Weather-related high and low pressure areas in the atmosphere are not locally bound, but their formation tends to be global in terms of their geometric expansion. In very specific regions of the earth’s surface, high and low pressure areas of different intensity and size form at certain time intervals. This phenomenon is known as the earth’s air pressure belt.

Definition of the earth’s wind belt

The resulting air eddies in the atmosphere, the dimensions of which can take on continental dimensions, are primarily formed in certain regions of the earth. These air eddies are also not statically bound. The observation shows, however, that in certain areas of the earth the winds that are generated by air eddies always come from similar directions. This natural phenomenon is known as the earth’s wind belt.

Considerations about the Earth’s atmosphere

The earth’s atmosphere extends hundreds of kilometers into space from the earth’s surface. The atmospheric air pressure is greatest on the earth’s surface and decreases with increasing altitude. The individual air particles are set in different movements by various influencing factors, which we want to take a closer look at here. The manner of these movements are by no means similar to the rotation of the earth. But they have their indirect cause in the earth’s rotation, in the alternation of day and night and in the intensity of the solar radiation.

Effects of the earth’s rotation

The earth rotates around an imaginary line, the earth’s axis, which runs through the north and south poles. As a result of this rotation, every body on the earth’s surface experiences a peripheral speed. This circumferential speed is greatest at the equator, decreasing more and more with increasing latitude until it finally becomes completely zero at the earth’s poles. If a body moves from near the pole in the direction of the equator, it comes from zones of lower circumferential speed to zones of greater circumferential speed, even if this change of location takes place at constant speed. The body experiences a Coriolis acceleration and the associated Coriolis force (named after its discoverer, Coriolis).

Mathematically, the Coriolis acceleration is defined as:

a c = 2 * v * ω

In it is

a c is the Coriolis acceleration,

v is the relative speed from the earth’s axis in the direction of the equator,

ω is the angular velocity of the rotating earth.

It is easy to see that the Coriolis acceleration and thus also the Coriolis force is only present when the relative speed v has a value other than zero.
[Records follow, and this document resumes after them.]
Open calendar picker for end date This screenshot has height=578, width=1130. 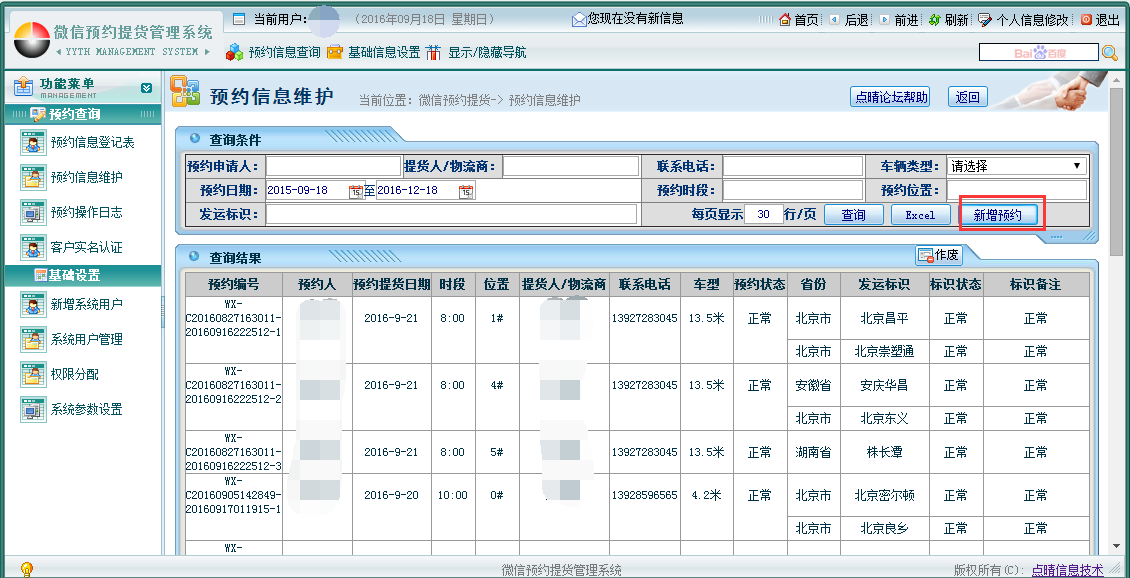click(x=465, y=191)
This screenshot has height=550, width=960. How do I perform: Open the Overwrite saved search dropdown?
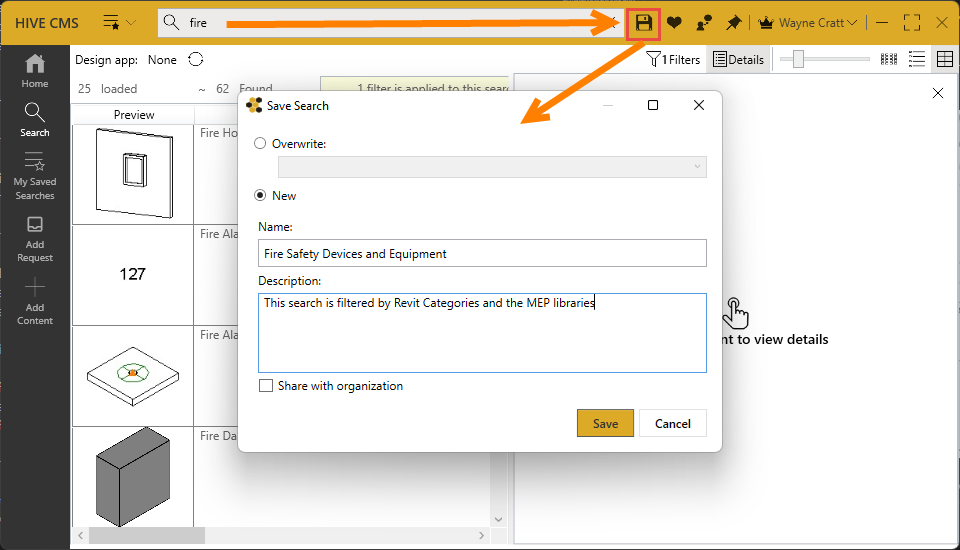[492, 167]
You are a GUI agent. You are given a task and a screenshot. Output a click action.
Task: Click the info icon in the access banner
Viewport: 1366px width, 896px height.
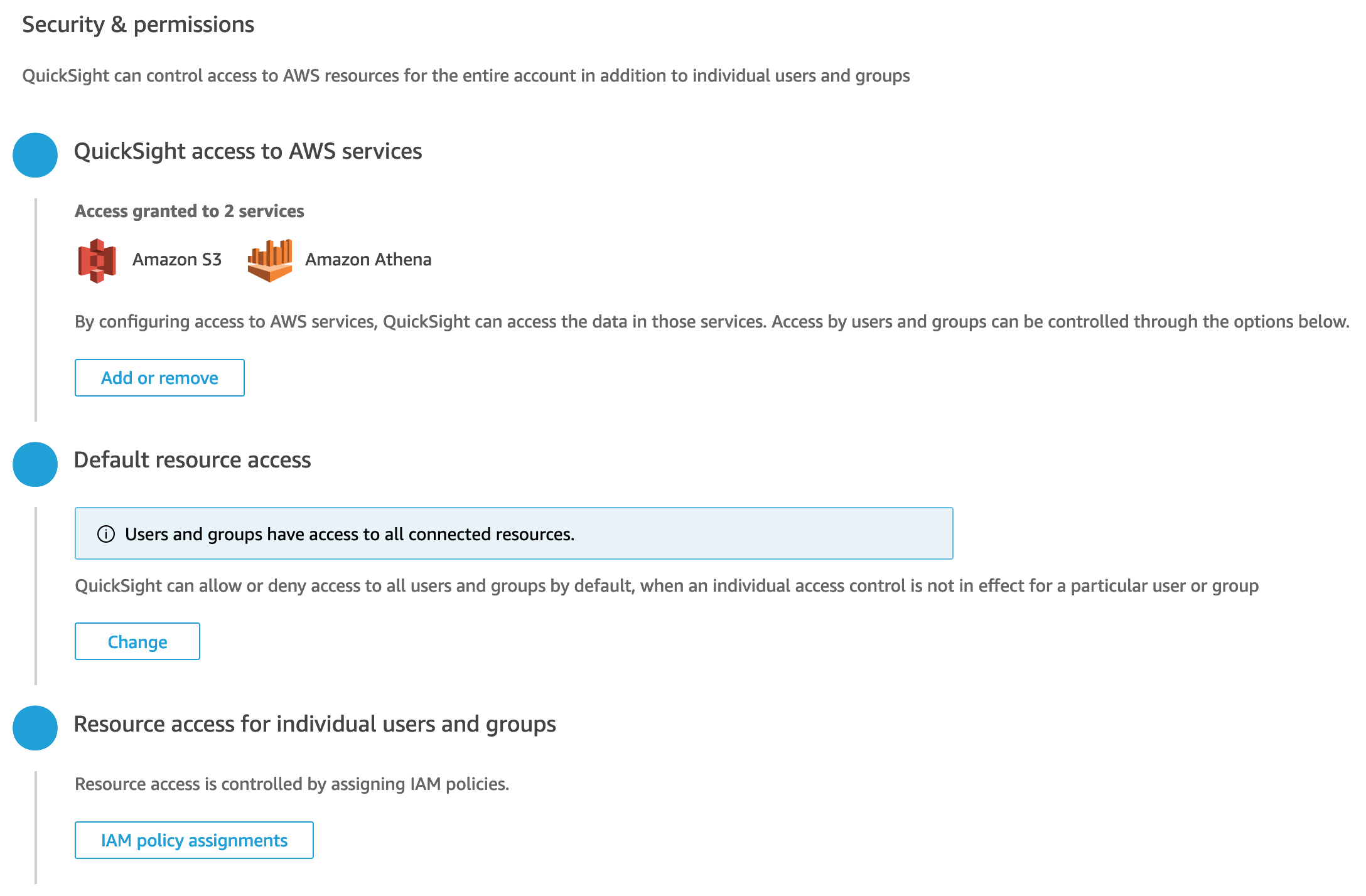[x=106, y=534]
Effects of solar radiation

Solar radiation is greatest during the day near the equator. As a result, the warm air rises at the equator. The upward movement of air inevitably causes a flow of neighboring air layers that come from areas with greater latitudes of the earth. This means that the inflowing air masses close to the earth must pass through zones of different circumferential speeds of the earth. This means that these air masses are inevitably exposed to a Coriolis force during their movement, through which they experience an additional lateral deflection in an east-west direction.

Changes at high altitude

The air masses rising in the equatorial zone cool down again at great heights and thus sink back towards the earth. In the area of ​​the earth’s surface, these air masses heat up again and the same process is repeated. The constant air vortex in the subtropical equatorial zone extends approximately over an area from 30 ° north latitude to 30 ° south latitude. In the entire Äuatorbereich thus creates a low pressure area around the entire globe.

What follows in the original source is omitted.